La consultation du dictionnaire nous apprend que communiquer
c’est ‘transmettre (le soleil communique sa lumière
et sa chaleur) ; révéler, donner connaissance, faire
partager ; être en rapport, relié par un passage ;
entretenir une correspondance, des relations’.
D’un point de vue humain, on peut donc dire que la communication
est un don que la personne fait d’elle-même, ou de quelque
chose qu’elle possède en propre (une connaissance, un
sentiment, une idée, un avis …).
Un don …
- Qui par nature s’exerce par conséquent dans un seul sens
: il peut en effet n’être pas reçu alors qu’il
est offert. C’est un don, ce n’est pas en soi un
échange, même si la façon dont il est reçu
peut le conditionner.
- Qui est libre (le personne qui communique n’est pas
obligée de le faire ; elle peut ne le faire que partiellement,
à un moment plutôt qu’à un autre, choisir sa
forme de présentation etc.).
- Qui est personnel (dans sa teneur, son expression, son caractère …).
- Qui justifie la personne, c'est-à-dire qui donne sens à
sa vie dans la communauté humaine : ce qu’elle est, ce
qu’elle a, elle l’est, elle l’a en effet pour tous.
Il en ressort que communiquer est pour chacun de nous la justification
de sa vie, une tâche dans l’existence, sans doute la
première à considérer, la grande
préoccupation à avoir. Le travail est naturellement une
façon de donner privilégiée. Mais la communication
est au dessus, parce qu’elle en sous-tend tous les aspects et
qu’elle s’étend bien au-delà, à tous
les aspects de l’existence.

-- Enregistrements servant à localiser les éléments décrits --

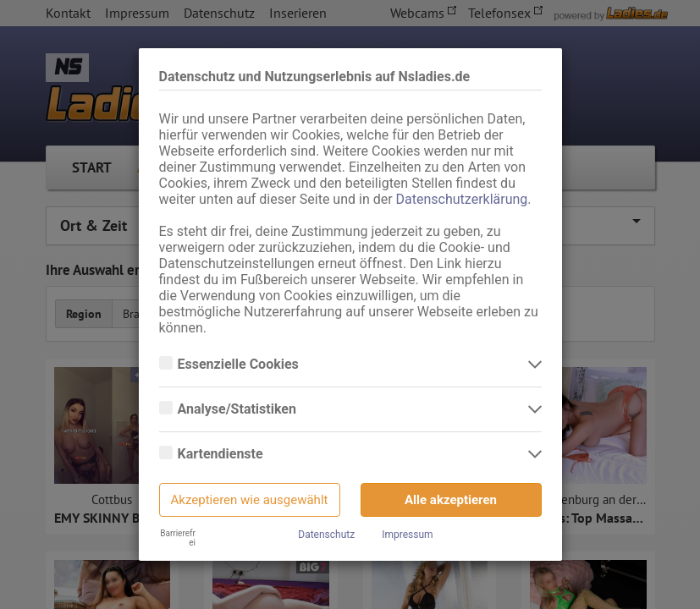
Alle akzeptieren (450, 500)
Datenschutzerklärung (462, 199)
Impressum (407, 535)
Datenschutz (326, 535)
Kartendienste (222, 454)
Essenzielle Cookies (240, 365)
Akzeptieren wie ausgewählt (250, 500)
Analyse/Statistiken (239, 409)
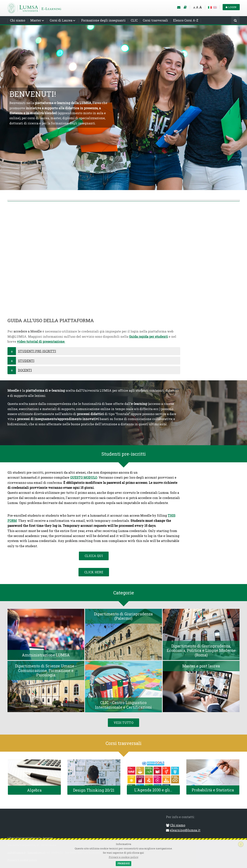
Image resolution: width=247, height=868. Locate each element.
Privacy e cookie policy (124, 857)
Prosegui (123, 863)
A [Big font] (200, 7)
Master (36, 20)
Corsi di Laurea (61, 20)
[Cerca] (235, 21)
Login (231, 7)
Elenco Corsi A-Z (186, 20)
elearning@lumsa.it (185, 830)
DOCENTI (25, 370)
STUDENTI (26, 361)
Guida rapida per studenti (148, 337)
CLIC (134, 20)
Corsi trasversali (155, 20)
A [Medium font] (197, 7)
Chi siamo (18, 20)
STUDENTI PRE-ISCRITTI (37, 351)
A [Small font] (194, 7)
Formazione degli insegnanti (103, 20)
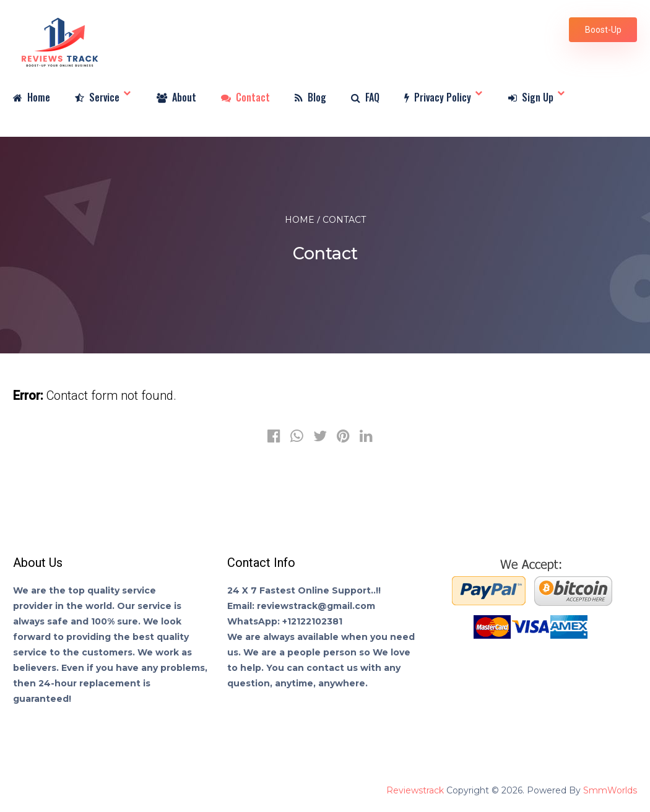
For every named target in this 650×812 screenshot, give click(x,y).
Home (32, 98)
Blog (310, 98)
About (176, 98)
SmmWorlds (610, 790)
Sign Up (531, 98)
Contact (245, 98)
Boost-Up (603, 30)
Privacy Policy (438, 98)
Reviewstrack (415, 790)
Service (97, 98)
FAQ (365, 98)
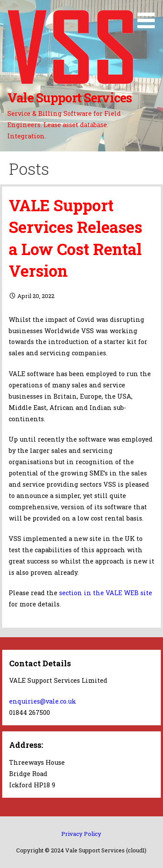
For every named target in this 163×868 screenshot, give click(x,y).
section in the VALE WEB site (106, 593)
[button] (149, 16)
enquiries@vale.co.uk (43, 701)
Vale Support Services (70, 98)
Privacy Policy (81, 834)
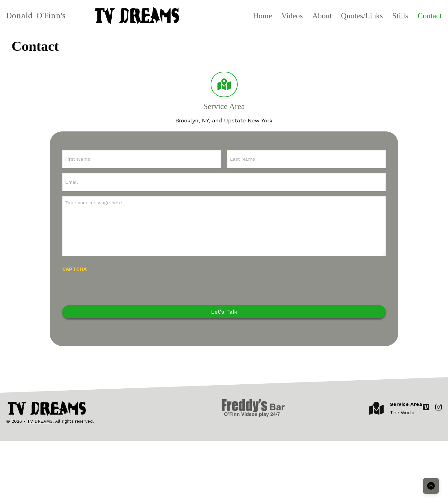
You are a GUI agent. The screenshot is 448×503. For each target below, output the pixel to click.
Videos (292, 16)
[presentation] (110, 288)
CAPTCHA (74, 269)
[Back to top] (431, 486)
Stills (400, 16)
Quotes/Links (362, 16)
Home (262, 16)
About (322, 16)
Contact (430, 16)
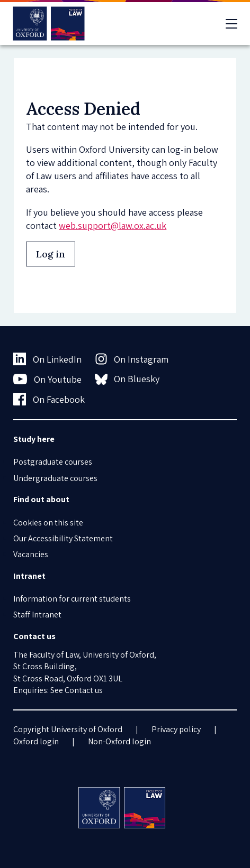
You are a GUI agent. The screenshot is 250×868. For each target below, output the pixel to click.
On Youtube (47, 379)
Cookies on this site (48, 522)
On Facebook (49, 399)
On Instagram (132, 359)
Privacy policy (176, 729)
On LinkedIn (47, 359)
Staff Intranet (37, 614)
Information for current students (72, 598)
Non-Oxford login (119, 741)
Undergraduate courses (55, 478)
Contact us (84, 690)
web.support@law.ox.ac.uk (112, 225)
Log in (50, 254)
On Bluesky (127, 379)
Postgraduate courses (52, 461)
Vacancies (31, 554)
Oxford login (36, 741)
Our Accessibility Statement (63, 538)
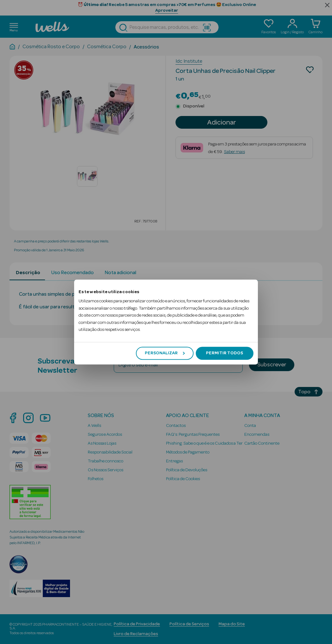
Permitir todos (224, 353)
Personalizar (165, 353)
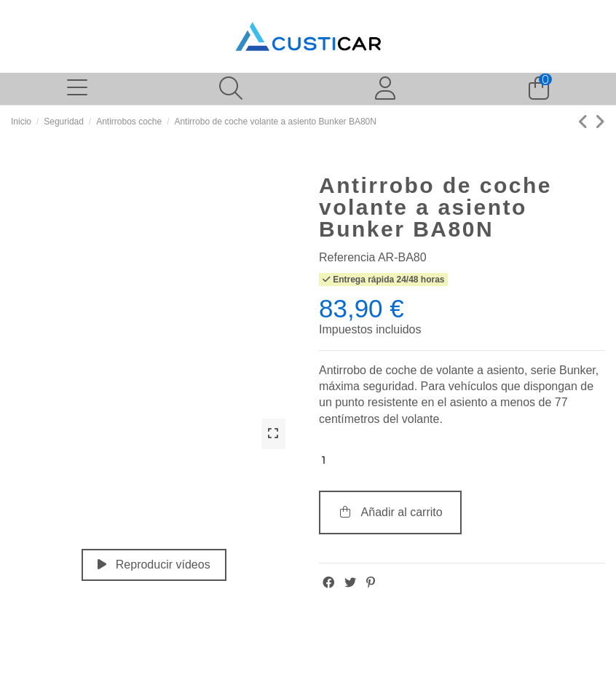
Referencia (347, 257)
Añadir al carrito (390, 512)
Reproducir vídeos (154, 564)
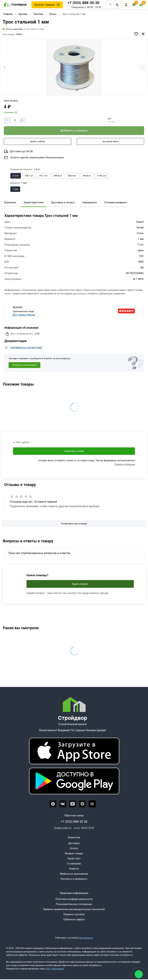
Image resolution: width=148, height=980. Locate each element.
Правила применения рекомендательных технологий (74, 909)
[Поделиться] (143, 34)
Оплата (74, 848)
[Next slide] (143, 67)
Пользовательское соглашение (74, 904)
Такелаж (38, 14)
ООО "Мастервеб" (55, 969)
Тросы (53, 14)
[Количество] (15, 120)
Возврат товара (74, 853)
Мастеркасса (86, 938)
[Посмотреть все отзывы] (74, 523)
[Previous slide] (5, 67)
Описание (10, 202)
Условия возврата (115, 202)
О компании (74, 864)
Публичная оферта (74, 919)
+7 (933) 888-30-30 (83, 3)
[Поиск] (117, 5)
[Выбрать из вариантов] (16, 176)
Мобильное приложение (74, 873)
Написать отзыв (74, 451)
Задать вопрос (80, 584)
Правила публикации (125, 464)
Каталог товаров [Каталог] (44, 5)
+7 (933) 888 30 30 (74, 821)
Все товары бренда (24, 315)
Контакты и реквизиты (74, 879)
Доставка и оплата (63, 202)
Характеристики (33, 202)
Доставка (74, 843)
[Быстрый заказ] (110, 142)
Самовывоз (89, 202)
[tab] (71, 90)
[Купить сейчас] (37, 142)
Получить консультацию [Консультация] (24, 365)
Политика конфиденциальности (74, 899)
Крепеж (22, 14)
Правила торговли (74, 914)
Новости (74, 869)
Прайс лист (74, 858)
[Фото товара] (74, 68)
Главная (8, 14)
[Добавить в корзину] (74, 130)
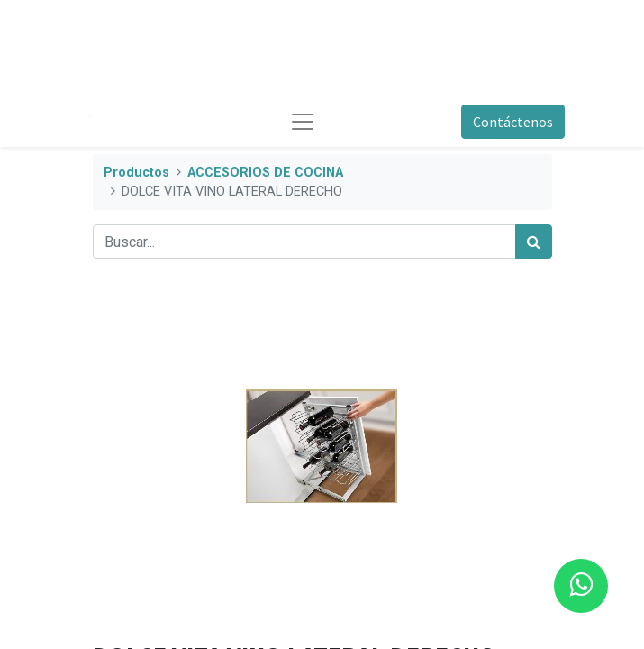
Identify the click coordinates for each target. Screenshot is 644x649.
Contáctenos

-- TRAVAIL DEMANDÉ --
Poursuivez le texte sur la communication à la suite de sa dernière phrase.

-- RÉSULTAT OBTENU --
En allant plus loin : la communication est à
l’évidence une nécessité absolue, à
la fois matérielle et psychique, de la vie humaine. Sans
communication il n’est pas de vie possible pour l’homme.
Quoique de nécessité vitale, on note toutefois que la
communication n’est pas forcément bonne par nature. Elle
peut concourir en effet aussi bien au mal qu’au bien.
On note aussi que ce n’est pas parce que l’on passe
beaucoup de temps en conversation ou en écriture que l’on
communique effectivement beaucoup. Le critère c’est ce que
l’on communique. On pourrait dire la même chose des cadeaux
ou des dons divers que l’on fait : ce n’est pas leur prix
qui importe, mais l’attention, l’idée, le cœur
de la personne qui l’offre (cf. épisode de la vieille
femme citée au temple de Jérusalem par jésus).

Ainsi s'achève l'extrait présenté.